The brief facts were:

  • Steinhoff Southern Cape (Pty) Ltd (“Steinhoff”) was looking to acquire a plantation in Knysna, but had a group policy not to own fixed property in South Africa at the time.
  • The taxpayer acquired land and growing timber and Steinhoff acquired the equipment and personnel required to carry on farming operations on the plantation.
  • It was agreed that Steinhoff, at its own cost, could harvest the timber for its own account, subject to Steinhoff maintaining and managing the plantation.
  • The taxpayer had no equipment and no employees and earned no income and incurred no expenses of an operational nature.
  • After two years, Steinhoff bought the land and trees from the taxpayer.

If the taxpayer qualified as a “farmer”, the sale proceeds are deemed, under tax legislation, to be revenue in nature.
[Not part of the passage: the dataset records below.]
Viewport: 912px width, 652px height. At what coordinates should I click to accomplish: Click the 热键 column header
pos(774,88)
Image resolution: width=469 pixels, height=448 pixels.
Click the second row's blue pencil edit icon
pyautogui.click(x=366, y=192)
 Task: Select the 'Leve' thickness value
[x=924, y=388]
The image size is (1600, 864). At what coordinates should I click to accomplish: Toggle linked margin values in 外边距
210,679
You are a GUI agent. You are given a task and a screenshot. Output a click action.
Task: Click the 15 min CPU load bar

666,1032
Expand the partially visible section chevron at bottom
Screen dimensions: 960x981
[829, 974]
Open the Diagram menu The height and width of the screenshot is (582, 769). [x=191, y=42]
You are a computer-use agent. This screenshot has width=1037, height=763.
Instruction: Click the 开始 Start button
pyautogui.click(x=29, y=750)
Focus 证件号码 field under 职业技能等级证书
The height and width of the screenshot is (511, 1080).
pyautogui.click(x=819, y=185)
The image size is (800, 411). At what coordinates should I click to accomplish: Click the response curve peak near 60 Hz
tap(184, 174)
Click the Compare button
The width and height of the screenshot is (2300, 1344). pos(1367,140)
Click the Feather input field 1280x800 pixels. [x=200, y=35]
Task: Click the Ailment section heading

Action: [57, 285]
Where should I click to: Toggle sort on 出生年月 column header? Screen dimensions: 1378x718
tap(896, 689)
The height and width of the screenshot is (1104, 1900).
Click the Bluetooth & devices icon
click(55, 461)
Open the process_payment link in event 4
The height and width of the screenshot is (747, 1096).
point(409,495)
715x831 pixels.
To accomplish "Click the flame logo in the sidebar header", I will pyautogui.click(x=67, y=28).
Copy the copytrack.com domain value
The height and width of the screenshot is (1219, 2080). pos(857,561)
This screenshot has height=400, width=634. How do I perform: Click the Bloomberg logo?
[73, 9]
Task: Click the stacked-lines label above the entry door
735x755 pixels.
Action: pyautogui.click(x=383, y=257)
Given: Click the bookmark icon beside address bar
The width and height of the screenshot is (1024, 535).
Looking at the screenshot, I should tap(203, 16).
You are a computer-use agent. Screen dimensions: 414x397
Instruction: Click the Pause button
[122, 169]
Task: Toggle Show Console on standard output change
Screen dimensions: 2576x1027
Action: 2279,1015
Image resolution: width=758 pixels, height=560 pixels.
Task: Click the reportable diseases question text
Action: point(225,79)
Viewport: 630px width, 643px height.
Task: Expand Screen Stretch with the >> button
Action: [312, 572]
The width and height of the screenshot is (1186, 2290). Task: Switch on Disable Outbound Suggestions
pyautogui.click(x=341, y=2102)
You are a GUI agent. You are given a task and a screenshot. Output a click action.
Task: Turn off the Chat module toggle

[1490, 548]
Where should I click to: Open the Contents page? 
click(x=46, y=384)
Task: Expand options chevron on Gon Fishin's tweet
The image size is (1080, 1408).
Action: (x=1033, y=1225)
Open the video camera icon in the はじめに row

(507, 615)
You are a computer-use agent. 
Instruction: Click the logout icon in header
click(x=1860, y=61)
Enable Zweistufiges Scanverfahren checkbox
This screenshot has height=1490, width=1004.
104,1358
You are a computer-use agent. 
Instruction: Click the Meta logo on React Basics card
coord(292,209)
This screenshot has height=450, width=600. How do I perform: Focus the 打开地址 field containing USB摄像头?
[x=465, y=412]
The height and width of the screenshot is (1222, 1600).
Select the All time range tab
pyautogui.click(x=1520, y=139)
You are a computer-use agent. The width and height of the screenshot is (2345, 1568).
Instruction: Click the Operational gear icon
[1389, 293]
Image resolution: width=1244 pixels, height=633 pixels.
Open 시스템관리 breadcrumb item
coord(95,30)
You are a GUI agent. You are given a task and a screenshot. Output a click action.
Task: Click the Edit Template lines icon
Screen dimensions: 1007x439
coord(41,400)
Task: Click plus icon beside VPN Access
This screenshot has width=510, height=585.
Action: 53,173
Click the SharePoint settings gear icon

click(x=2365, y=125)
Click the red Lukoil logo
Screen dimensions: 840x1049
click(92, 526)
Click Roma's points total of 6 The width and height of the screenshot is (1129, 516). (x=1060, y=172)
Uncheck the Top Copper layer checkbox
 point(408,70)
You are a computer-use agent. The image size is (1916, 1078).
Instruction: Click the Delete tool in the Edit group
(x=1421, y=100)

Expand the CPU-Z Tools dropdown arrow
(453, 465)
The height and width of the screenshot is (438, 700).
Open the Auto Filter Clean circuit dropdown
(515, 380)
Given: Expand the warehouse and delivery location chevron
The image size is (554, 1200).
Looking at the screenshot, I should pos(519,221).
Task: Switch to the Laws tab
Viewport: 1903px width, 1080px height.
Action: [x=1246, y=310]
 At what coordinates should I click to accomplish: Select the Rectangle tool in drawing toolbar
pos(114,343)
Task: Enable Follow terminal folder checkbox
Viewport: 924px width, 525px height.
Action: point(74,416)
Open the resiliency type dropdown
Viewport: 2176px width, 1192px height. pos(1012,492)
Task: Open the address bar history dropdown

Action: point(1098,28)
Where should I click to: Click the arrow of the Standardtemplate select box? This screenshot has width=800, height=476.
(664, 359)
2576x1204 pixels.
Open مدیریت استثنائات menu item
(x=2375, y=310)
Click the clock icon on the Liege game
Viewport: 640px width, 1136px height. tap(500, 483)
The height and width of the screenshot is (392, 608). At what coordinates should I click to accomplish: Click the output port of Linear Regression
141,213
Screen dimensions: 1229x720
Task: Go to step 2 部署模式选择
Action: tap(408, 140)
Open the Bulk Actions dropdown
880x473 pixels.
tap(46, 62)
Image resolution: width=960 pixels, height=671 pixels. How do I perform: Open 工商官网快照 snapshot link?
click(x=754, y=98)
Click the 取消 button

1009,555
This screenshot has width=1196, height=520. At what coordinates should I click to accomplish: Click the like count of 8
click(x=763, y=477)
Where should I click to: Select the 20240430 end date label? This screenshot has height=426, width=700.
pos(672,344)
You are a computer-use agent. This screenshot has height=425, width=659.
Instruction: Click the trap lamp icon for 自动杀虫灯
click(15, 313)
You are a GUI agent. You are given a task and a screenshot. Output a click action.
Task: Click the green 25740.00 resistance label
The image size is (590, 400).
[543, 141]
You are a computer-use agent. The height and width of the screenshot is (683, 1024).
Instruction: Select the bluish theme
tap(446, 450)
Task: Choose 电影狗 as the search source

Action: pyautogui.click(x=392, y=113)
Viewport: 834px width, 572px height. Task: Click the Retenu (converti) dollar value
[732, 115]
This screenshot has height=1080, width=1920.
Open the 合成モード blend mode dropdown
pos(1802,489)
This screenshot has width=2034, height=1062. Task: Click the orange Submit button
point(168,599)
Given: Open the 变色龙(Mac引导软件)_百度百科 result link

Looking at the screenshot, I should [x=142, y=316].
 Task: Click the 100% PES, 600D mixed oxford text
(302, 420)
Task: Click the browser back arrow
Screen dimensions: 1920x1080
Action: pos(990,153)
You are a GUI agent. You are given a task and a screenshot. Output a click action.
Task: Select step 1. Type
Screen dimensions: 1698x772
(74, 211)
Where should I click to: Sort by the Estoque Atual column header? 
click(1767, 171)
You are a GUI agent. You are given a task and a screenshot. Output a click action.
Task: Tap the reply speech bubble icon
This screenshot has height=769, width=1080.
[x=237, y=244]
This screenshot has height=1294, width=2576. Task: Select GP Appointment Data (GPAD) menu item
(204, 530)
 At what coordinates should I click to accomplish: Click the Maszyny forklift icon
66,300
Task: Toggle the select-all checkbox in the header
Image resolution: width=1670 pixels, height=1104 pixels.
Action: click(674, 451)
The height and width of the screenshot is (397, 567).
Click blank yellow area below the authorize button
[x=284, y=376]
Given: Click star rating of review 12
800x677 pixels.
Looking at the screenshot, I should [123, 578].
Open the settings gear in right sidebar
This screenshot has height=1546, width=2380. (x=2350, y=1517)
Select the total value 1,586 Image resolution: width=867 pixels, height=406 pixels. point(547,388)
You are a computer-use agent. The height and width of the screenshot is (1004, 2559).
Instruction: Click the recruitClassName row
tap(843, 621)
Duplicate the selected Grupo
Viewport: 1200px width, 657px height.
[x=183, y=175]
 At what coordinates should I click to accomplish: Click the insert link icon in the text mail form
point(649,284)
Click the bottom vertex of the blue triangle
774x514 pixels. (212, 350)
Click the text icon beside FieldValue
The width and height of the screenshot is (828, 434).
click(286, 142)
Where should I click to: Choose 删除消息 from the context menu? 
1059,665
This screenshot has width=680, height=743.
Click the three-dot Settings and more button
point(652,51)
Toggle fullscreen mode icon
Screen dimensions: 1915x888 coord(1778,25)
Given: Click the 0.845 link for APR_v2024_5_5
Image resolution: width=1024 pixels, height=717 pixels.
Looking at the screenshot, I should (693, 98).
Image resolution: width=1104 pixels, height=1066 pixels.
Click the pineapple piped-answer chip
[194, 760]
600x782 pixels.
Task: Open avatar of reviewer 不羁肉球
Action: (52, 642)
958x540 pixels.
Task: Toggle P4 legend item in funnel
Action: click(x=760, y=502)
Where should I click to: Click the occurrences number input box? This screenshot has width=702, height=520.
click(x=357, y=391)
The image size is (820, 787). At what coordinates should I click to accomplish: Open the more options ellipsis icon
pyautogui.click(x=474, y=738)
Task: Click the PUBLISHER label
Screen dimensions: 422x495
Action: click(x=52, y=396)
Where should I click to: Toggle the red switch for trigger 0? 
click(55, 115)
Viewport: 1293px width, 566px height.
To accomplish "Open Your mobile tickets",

The legislation provides that a farmer is a person carrying on farming operations.

The SCA agreed with the High Court’s finding that the taxpayer’s involvement was limited to the acquisition of bare ownership of the land and the timber, which did not amount to the carrying on of farming operations.

The SCA considered the further branches of SARS’ argument, namely that:

  • the purpose of the relevant tax legislation is to extend tax liability by treating the proceeds of the disposal of a plantation as gross income;
  • he mere disposal of a plantation constitutes the conduct of farming operations; and
  • he farming operations were conducted by Steinhoff “on behalf of” the taxpayer.

CONCLUSION

The SCA dismissed these arguments on the following grounds:

The provision which deems the proceeds of the disposal of a plantation as gross income cannot in itself determine who qualifies as a farmer. SARS’ contention is thus fallacious, as a deeming provision that will only apply if Kluh is a farmer cannot be applied to determine whether Kluh is a farmer.

The relevant tax legislation simply provides that the proceeds on disposal of a plantation by a farmer must be included in the farmer’s gross income. That cannot be interpreted to mean that a disposal of a plantation is tantamount to farming.

Thirdly, even if Steinhoff in some sense acted on behalf of Kluh, that would not make Kluh a farmer, given that Kluh did not have the right to the yield of the plantation nor the use of the land or the plantation and Kluh did not derive any income from the land and the plantation, as the use thereof was granted to Steinhoff to farm for its own benefit. Thus the only entity which could be regarded as a ‘farmer’ in relation to the plantation owned by Kluh, was Steinhoff.